Task prompt:
The entries below must be restated word for word.

Provided information Start Marker

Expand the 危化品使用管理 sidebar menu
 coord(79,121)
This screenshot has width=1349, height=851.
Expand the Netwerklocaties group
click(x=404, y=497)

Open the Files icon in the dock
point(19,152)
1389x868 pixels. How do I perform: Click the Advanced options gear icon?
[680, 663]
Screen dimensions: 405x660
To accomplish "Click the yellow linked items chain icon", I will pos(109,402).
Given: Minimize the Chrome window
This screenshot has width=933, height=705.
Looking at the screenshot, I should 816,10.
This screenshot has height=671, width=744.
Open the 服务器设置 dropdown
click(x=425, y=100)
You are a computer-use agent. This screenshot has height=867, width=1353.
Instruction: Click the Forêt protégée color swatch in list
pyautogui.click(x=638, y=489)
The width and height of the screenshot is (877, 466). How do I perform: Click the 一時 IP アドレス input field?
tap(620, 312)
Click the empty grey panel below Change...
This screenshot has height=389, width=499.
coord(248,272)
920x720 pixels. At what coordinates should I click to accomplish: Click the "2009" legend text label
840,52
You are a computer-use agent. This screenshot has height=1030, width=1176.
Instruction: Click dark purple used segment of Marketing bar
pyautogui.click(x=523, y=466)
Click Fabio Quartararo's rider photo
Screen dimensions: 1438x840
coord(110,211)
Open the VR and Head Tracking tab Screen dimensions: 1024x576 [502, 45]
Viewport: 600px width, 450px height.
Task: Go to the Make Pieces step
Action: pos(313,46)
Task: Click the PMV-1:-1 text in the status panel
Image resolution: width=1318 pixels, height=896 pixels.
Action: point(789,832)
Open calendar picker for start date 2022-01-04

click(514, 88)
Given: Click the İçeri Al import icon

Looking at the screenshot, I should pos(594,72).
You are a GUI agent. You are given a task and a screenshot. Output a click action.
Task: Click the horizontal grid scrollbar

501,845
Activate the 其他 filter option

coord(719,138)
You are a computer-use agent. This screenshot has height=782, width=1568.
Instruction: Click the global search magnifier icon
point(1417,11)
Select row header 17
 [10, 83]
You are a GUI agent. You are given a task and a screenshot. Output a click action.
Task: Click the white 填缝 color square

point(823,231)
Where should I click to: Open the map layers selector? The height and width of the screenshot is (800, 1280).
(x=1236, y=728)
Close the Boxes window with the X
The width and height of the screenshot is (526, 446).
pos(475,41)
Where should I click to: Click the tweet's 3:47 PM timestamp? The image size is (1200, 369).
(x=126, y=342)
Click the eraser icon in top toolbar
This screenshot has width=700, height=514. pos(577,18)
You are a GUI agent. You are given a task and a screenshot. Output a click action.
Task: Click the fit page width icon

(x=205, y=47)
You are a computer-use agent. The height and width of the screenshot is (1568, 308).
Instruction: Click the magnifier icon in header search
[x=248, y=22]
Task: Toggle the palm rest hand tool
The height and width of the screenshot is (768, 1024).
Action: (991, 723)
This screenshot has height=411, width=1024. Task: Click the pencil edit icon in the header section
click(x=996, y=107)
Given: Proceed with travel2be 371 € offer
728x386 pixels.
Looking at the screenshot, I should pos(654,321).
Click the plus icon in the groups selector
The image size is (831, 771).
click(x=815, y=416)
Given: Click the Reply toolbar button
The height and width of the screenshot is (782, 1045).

Provided information End Marker

Answer to the problem:
Expand the 危化品使用管理 sidebar menu
 coord(79,121)
This screenshot has width=1349, height=851.
Expand the Netwerklocaties group
click(x=404, y=497)

Open the Files icon in the dock
point(19,152)
1389x868 pixels. How do I perform: Click the Advanced options gear icon?
[680, 663]
Screen dimensions: 405x660
To accomplish "Click the yellow linked items chain icon", I will pos(109,402).
Given: Minimize the Chrome window
This screenshot has width=933, height=705.
Looking at the screenshot, I should 816,10.
This screenshot has height=671, width=744.
Open the 服务器设置 dropdown
click(x=425, y=100)
You are a computer-use agent. This screenshot has height=867, width=1353.
Instruction: Click the Forêt protégée color swatch in list
pyautogui.click(x=638, y=489)
The width and height of the screenshot is (877, 466). How do I perform: Click the 一時 IP アドレス input field?
tap(620, 312)
Click the empty grey panel below Change...
This screenshot has height=389, width=499.
coord(248,272)
920x720 pixels. At what coordinates should I click to accomplish: Click the "2009" legend text label
840,52
You are a computer-use agent. This screenshot has height=1030, width=1176.
Instruction: Click dark purple used segment of Marketing bar
pyautogui.click(x=523, y=466)
Click Fabio Quartararo's rider photo
Screen dimensions: 1438x840
coord(110,211)
Open the VR and Head Tracking tab Screen dimensions: 1024x576 [502, 45]
Viewport: 600px width, 450px height.
Task: Go to the Make Pieces step
Action: pos(313,46)
Task: Click the PMV-1:-1 text in the status panel
Image resolution: width=1318 pixels, height=896 pixels.
Action: point(789,832)
Open calendar picker for start date 2022-01-04

click(514, 88)
Given: Click the İçeri Al import icon

Looking at the screenshot, I should pos(594,72).
You are a GUI agent. You are given a task and a screenshot. Output a click action.
Task: Click the horizontal grid scrollbar

501,845
Activate the 其他 filter option

coord(719,138)
You are a computer-use agent. This screenshot has height=782, width=1568.
Instruction: Click the global search magnifier icon
point(1417,11)
Select row header 17
 [10, 83]
You are a GUI agent. You are given a task and a screenshot. Output a click action.
Task: Click the white 填缝 color square

point(823,231)
Where should I click to: Open the map layers selector? The height and width of the screenshot is (800, 1280).
(x=1236, y=728)
Close the Boxes window with the X
The width and height of the screenshot is (526, 446).
pos(475,41)
Where should I click to: Click the tweet's 3:47 PM timestamp? The image size is (1200, 369).
(x=126, y=342)
Click the eraser icon in top toolbar
This screenshot has width=700, height=514. pos(577,18)
You are a GUI agent. You are given a task and a screenshot. Output a click action.
Task: Click the fit page width icon

(x=205, y=47)
You are a computer-use agent. The height and width of the screenshot is (1568, 308).
Instruction: Click the magnifier icon in header search
[x=248, y=22]
Task: Toggle the palm rest hand tool
The height and width of the screenshot is (768, 1024).
Action: (991, 723)
This screenshot has height=411, width=1024. Task: Click the pencil edit icon in the header section
click(x=996, y=107)
Given: Proceed with travel2be 371 € offer
728x386 pixels.
Looking at the screenshot, I should pos(654,321).
Click the plus icon in the groups selector
The image size is (831, 771).
click(x=815, y=416)
Given: Click the Reply toolbar button
The height and width of the screenshot is (782, 1045).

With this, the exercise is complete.